What we tested
A 5090 in a single-GPU workstation running local inference on llama.cpp, vLLM, and ComfyUI. Workloads picked to reflect what a practitioner actually does, not what a leaderboard cares about:
- 32B-class at Q8 on llama.cpp with 32k context, streaming.
- 70B-class at IQ3_M on llama.cpp with 8k context, streaming — tight.
- SDXL + Flux image generation through ComfyUI with a LoRA stack.
- Wan 2.2 video generation via Wan2GP — sustained compute and VRAM.
What you'll feel
The shift versus a 4090 is the size of model that fits before you have to start thinking about it. 24 GB forces decisions on quant tier and KV cache budget; 32 GB lets a 32B-class model run at Q8 with full context, no juggle. 70B-class still requires aggressive quantization (IQ3 / IQ2) on a single card — the 32 GB does not change that.
On pure throughput for short prompts, the gap is smaller than the spec sheet suggests. Both cards are memory-bandwidth-bound on most real workloads. The 5090 earns its premium where context grows long, batches fatten, or the model brushes the ceiling.

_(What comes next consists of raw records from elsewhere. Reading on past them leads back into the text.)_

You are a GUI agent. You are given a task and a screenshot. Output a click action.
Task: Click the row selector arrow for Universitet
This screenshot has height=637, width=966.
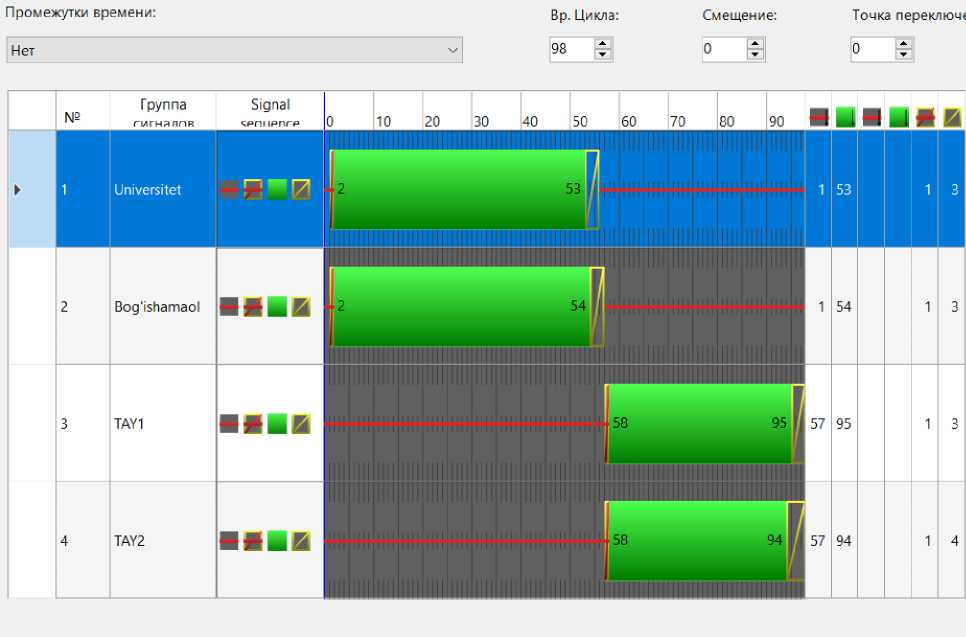click(x=17, y=190)
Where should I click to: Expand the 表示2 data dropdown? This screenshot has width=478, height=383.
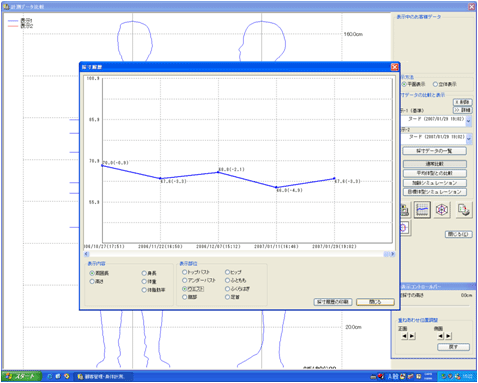click(x=469, y=139)

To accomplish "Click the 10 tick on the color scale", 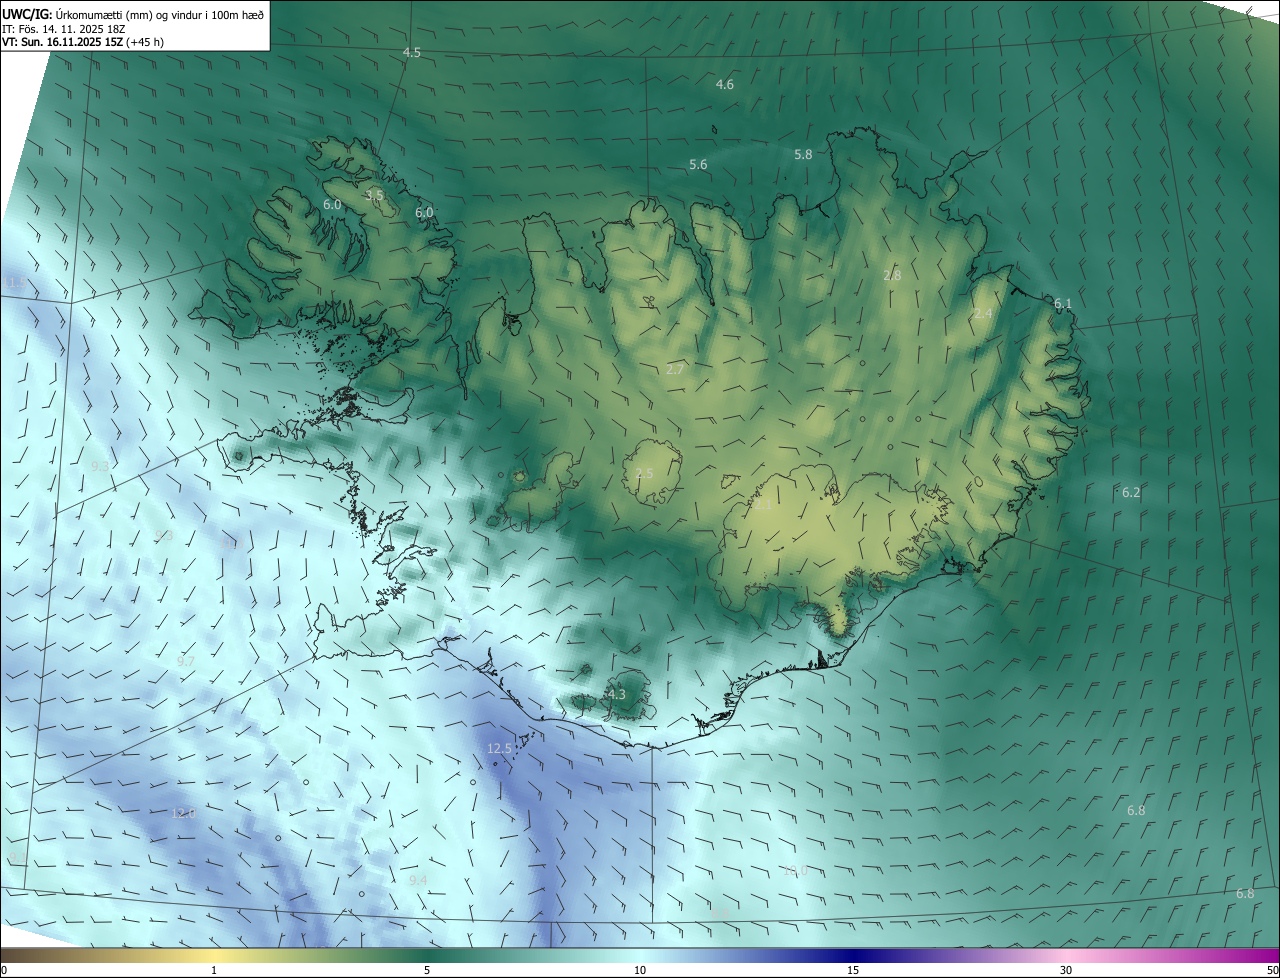I will 640,970.
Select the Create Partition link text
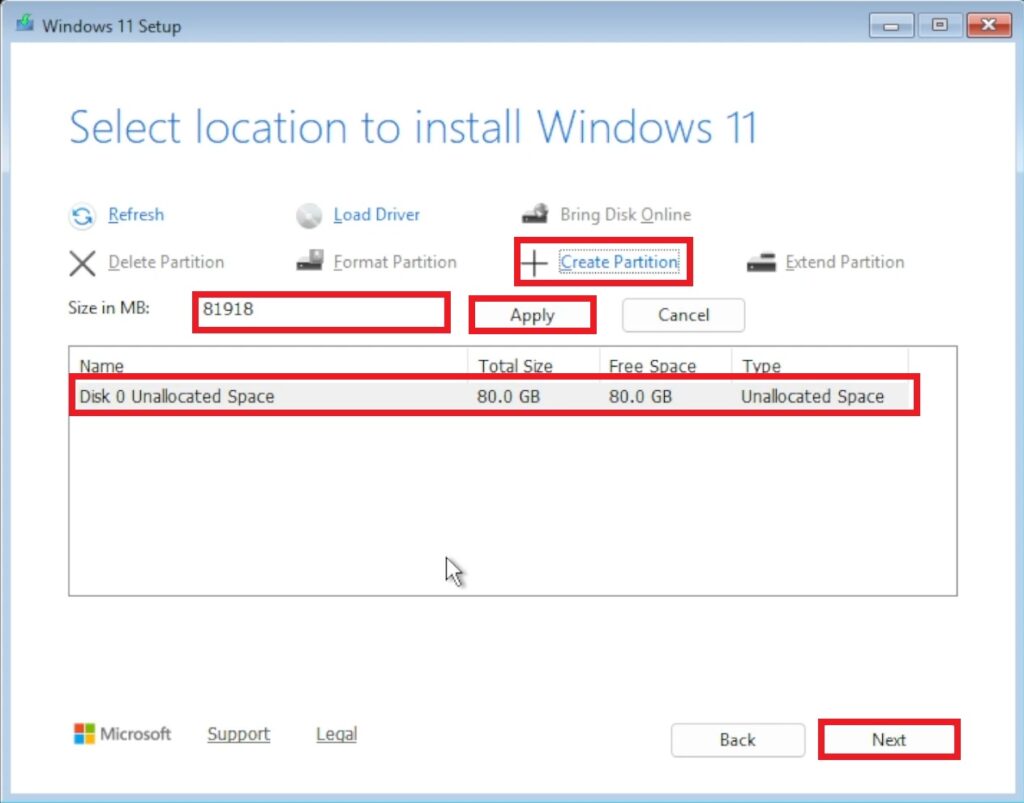Viewport: 1024px width, 803px height. coord(619,263)
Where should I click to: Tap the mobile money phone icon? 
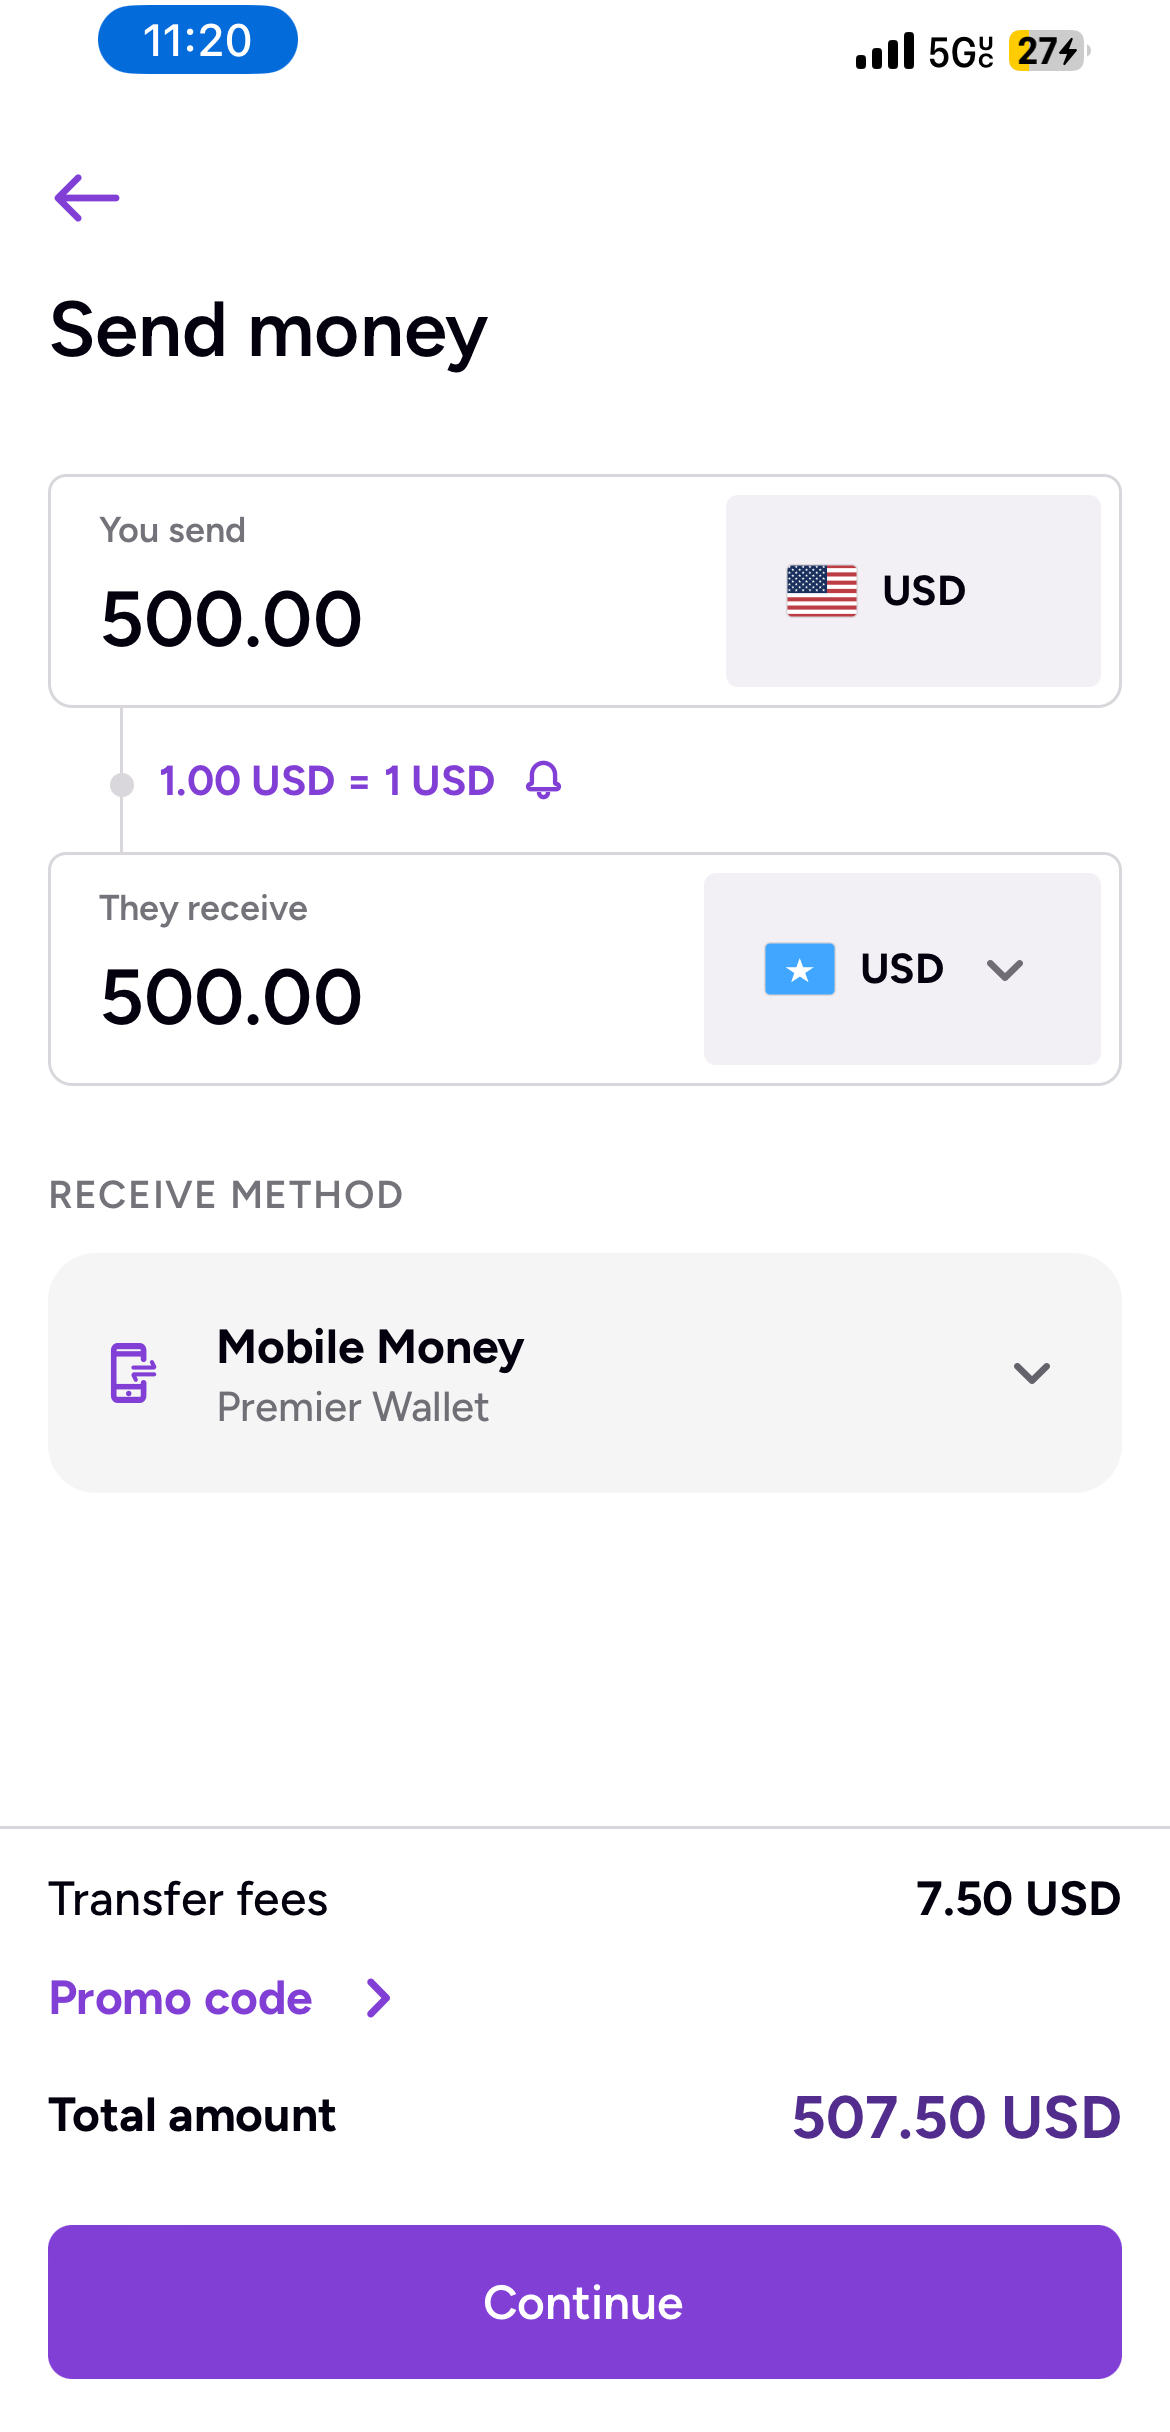pyautogui.click(x=133, y=1373)
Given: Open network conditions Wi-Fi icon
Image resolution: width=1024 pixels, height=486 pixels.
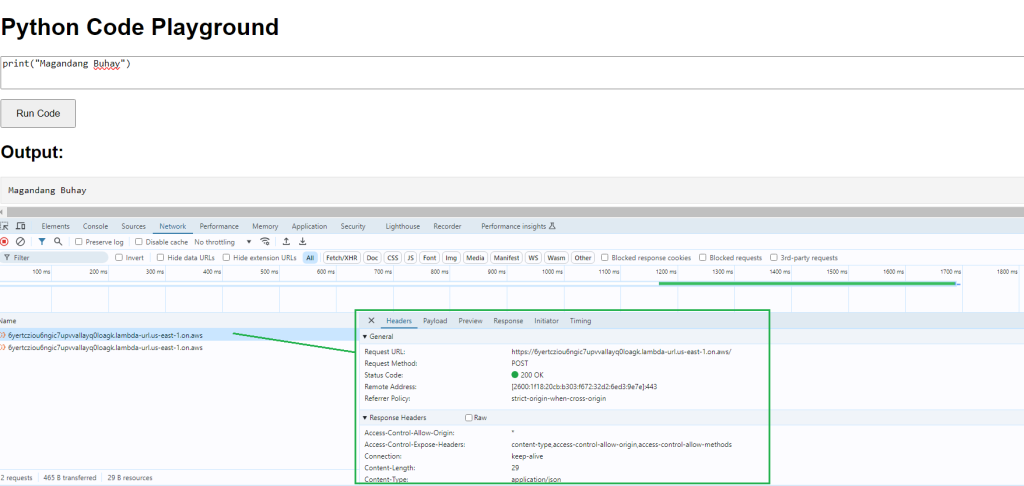Looking at the screenshot, I should pyautogui.click(x=265, y=242).
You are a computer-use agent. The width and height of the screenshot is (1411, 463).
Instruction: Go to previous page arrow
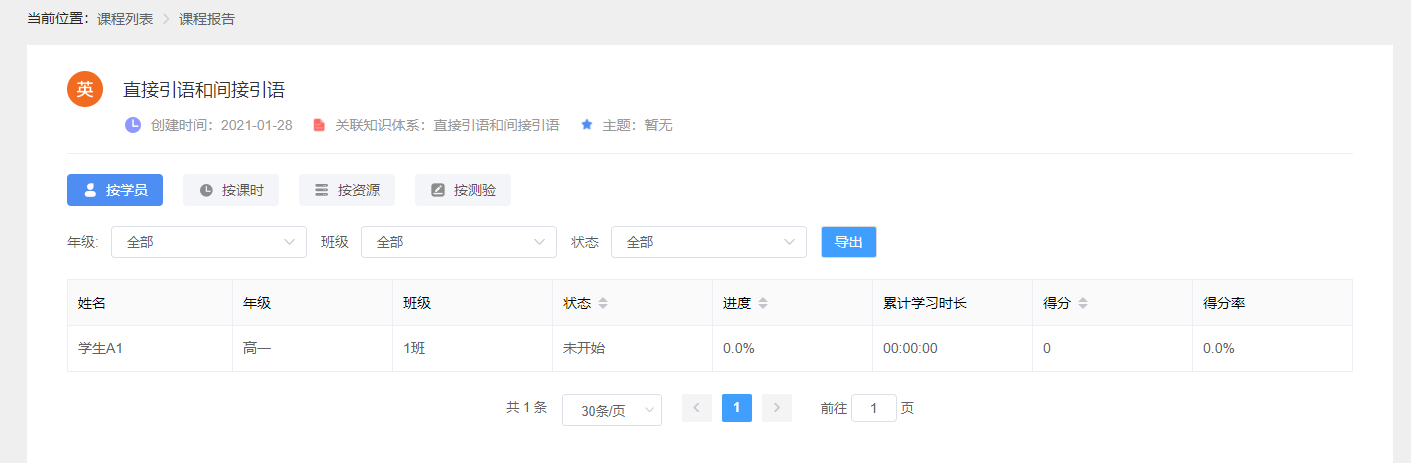click(697, 408)
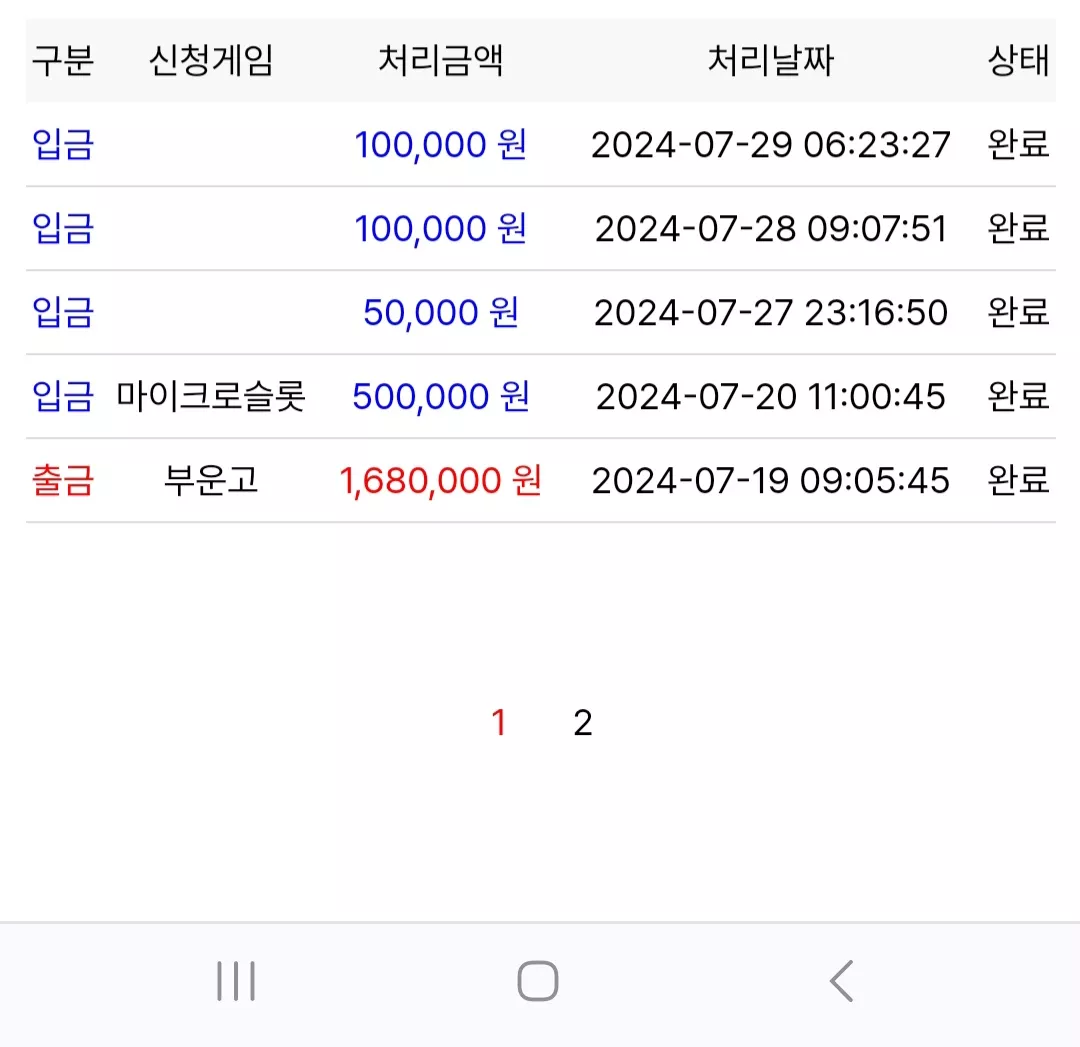1080x1047 pixels.
Task: Go to page 2 of results
Action: 583,723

Setup notes (if you're upgrading)
- CUDA 13.2 + cuDNN 9.20 is the current-known-good combo. Don't mix with a CUDA 12 install; dependency resolution gets ugly.
- Skip xformers. Install SageAttention 2.2.0 — it doesn't force a torch downgrade and perf is within noise.
- cu128 or cu130 PyTorch builds are mandatory for sm_120.
Who should buy
- 32B-class local at Q8 with full context — that's the sweet spot.
- 70B-class with IQ3 quants and modest context, if a Mac Studio's first-token latency would kill the workflow.
- Image / video generation pipelines that lived inside 24 GB but bumped the ceiling on long videos or large LoRA stacks.
Who should skip
- 24 GB has been enough. Bandwidth and thermals improve, but the model-class ceiling barely shifts unless you were already at it.
- Cloud-only workflows. A 5090 is a workstation buy, not a datacenter play.
Bottom line
If you're buying a new workstation for local AI work in 2026, this is the default. 32 GB lifts the quant-vs-context squeeze a tier — not by enough to make 70B-class trivial, but enough to stop budgeting for it on most workloads.